**THE PROBLEM**
All of the entries should be written out again exactly.

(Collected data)
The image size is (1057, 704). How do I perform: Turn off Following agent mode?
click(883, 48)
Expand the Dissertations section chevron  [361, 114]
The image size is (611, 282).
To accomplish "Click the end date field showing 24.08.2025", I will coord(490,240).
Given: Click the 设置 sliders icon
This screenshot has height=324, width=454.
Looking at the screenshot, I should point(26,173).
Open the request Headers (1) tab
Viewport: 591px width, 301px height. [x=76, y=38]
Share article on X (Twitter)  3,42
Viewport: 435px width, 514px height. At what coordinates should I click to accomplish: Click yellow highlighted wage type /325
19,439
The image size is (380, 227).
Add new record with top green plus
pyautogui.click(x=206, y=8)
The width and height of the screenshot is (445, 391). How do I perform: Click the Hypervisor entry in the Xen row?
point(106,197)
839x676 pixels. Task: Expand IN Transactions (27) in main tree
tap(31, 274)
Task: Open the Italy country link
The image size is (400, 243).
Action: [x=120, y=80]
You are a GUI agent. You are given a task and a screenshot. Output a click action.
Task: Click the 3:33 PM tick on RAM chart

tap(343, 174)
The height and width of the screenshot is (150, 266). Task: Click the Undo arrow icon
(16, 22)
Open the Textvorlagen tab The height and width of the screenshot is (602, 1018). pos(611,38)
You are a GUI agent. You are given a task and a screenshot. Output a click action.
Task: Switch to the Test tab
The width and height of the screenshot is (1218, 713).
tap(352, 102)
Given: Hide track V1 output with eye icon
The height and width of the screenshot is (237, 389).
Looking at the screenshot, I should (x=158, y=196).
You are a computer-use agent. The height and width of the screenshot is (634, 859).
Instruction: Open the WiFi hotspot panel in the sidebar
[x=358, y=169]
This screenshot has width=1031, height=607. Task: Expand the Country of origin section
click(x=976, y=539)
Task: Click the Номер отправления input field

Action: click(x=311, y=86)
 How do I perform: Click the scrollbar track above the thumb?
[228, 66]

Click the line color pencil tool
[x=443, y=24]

**THE ANSWER**
The image size is (1057, 704). How do I perform: Turn off Following agent mode?
click(883, 48)
Expand the Dissertations section chevron  [361, 114]
The image size is (611, 282).
To accomplish "Click the end date field showing 24.08.2025", I will coord(490,240).
Given: Click the 设置 sliders icon
This screenshot has height=324, width=454.
Looking at the screenshot, I should point(26,173).
Open the request Headers (1) tab
Viewport: 591px width, 301px height. [x=76, y=38]
Share article on X (Twitter)  3,42
Viewport: 435px width, 514px height. At what coordinates should I click to accomplish: Click yellow highlighted wage type /325
19,439
The image size is (380, 227).
Add new record with top green plus
pyautogui.click(x=206, y=8)
The width and height of the screenshot is (445, 391). How do I perform: Click the Hypervisor entry in the Xen row?
point(106,197)
839x676 pixels. Task: Expand IN Transactions (27) in main tree
tap(31, 274)
Task: Open the Italy country link
The image size is (400, 243).
Action: [x=120, y=80]
You are a GUI agent. You are given a task and a screenshot. Output a click action.
Task: Click the 3:33 PM tick on RAM chart

tap(343, 174)
The height and width of the screenshot is (150, 266). Task: Click the Undo arrow icon
(16, 22)
Open the Textvorlagen tab The height and width of the screenshot is (602, 1018). pos(611,38)
You are a GUI agent. You are given a task and a screenshot. Output a click action.
Task: Switch to the Test tab
The width and height of the screenshot is (1218, 713).
tap(352, 102)
Given: Hide track V1 output with eye icon
The height and width of the screenshot is (237, 389).
Looking at the screenshot, I should (x=158, y=196).
You are a computer-use agent. The height and width of the screenshot is (634, 859).
Instruction: Open the WiFi hotspot panel in the sidebar
[x=358, y=169]
This screenshot has width=1031, height=607. Task: Expand the Country of origin section
click(x=976, y=539)
Task: Click the Номер отправления input field

Action: click(x=311, y=86)
 How do I perform: Click the scrollbar track above the thumb?
[228, 66]

Click the line color pencil tool
[x=443, y=24]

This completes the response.